After an argument broke out between Combs' entourage and another group of patrons, guns were pulled and three bystanders struck. Shells from both 9 mm guns, the type of weapon Combs, Jones and Barrow are accused of possessing and a .40-caliber weapon were recovered. Barrow, an artist on Combs' label, is accused of shooting the three and Combs of firing a bullet into the air.
Brafman and Combs' other attorney, Johnnie Cochran, speculated that the panel was still weighing the evidence against Barrow, who faces 25 years in prison for attempted murder. On Wednesday, just four hours into their deliberation they asked Solomon to re-explain the most serious charges against Barrow.
Ballistic evidence was important to both sides. Prosecutor Matthew Bogdanos told the jury that by matching the trajectories of the bullets mapped by the expert with the eyewitness accounts it was clear Combs fired a gun that struck the ceiling and that Barrow squeezed off bullets that hit the victims and the wall.

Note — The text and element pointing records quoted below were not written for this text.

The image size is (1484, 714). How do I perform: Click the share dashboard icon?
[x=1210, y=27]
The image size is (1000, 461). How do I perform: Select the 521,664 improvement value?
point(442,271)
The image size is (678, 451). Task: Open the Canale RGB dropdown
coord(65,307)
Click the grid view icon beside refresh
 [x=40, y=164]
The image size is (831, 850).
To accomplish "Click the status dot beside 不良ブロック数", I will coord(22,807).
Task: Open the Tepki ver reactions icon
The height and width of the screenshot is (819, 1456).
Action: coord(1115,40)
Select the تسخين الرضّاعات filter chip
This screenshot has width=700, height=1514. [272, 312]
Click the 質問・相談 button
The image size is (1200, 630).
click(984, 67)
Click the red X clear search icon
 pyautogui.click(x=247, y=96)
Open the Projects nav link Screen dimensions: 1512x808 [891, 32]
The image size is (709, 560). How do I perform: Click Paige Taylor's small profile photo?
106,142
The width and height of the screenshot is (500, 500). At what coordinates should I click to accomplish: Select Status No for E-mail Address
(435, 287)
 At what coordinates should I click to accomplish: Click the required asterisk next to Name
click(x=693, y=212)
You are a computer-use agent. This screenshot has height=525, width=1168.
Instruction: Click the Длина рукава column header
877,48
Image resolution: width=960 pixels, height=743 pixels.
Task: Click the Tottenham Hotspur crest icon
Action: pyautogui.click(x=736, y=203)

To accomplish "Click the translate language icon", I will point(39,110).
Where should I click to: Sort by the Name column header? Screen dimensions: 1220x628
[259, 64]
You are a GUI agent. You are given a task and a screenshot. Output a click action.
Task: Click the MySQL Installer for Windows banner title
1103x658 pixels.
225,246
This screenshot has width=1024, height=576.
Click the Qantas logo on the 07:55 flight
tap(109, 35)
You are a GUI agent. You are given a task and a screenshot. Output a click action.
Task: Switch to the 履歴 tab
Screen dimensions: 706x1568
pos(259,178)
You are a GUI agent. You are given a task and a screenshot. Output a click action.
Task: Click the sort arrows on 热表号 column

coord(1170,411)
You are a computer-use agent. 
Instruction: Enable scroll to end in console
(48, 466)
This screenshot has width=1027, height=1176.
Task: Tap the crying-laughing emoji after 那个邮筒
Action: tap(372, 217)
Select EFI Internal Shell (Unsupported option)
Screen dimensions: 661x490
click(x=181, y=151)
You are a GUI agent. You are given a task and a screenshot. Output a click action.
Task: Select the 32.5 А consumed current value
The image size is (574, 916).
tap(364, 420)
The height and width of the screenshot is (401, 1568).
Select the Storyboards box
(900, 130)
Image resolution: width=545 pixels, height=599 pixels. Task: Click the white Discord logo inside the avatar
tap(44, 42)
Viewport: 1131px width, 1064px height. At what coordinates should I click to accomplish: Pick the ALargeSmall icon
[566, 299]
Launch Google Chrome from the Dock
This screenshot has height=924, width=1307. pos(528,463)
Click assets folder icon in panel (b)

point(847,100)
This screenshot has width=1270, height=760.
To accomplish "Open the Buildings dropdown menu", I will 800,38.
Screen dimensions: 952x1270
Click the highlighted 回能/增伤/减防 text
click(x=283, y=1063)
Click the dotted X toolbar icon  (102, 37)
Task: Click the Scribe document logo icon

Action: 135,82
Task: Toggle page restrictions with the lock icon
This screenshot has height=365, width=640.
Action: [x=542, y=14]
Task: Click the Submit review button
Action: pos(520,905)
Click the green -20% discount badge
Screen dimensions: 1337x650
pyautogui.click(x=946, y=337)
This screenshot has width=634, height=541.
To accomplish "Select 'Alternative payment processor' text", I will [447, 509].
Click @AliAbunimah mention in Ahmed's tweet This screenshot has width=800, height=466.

The defense argued that the presence of a .40-caliber weapon in the club, a weapon never found by the police, was reasonable doubt. Barrow's lawyer said he had fired about the crowd in self-defense after someone in the opposing group drew a gun and began firing.
The defense noted that it was impossible to tell whether the wounded were struck by a .40-caliber or a 9 mm gun.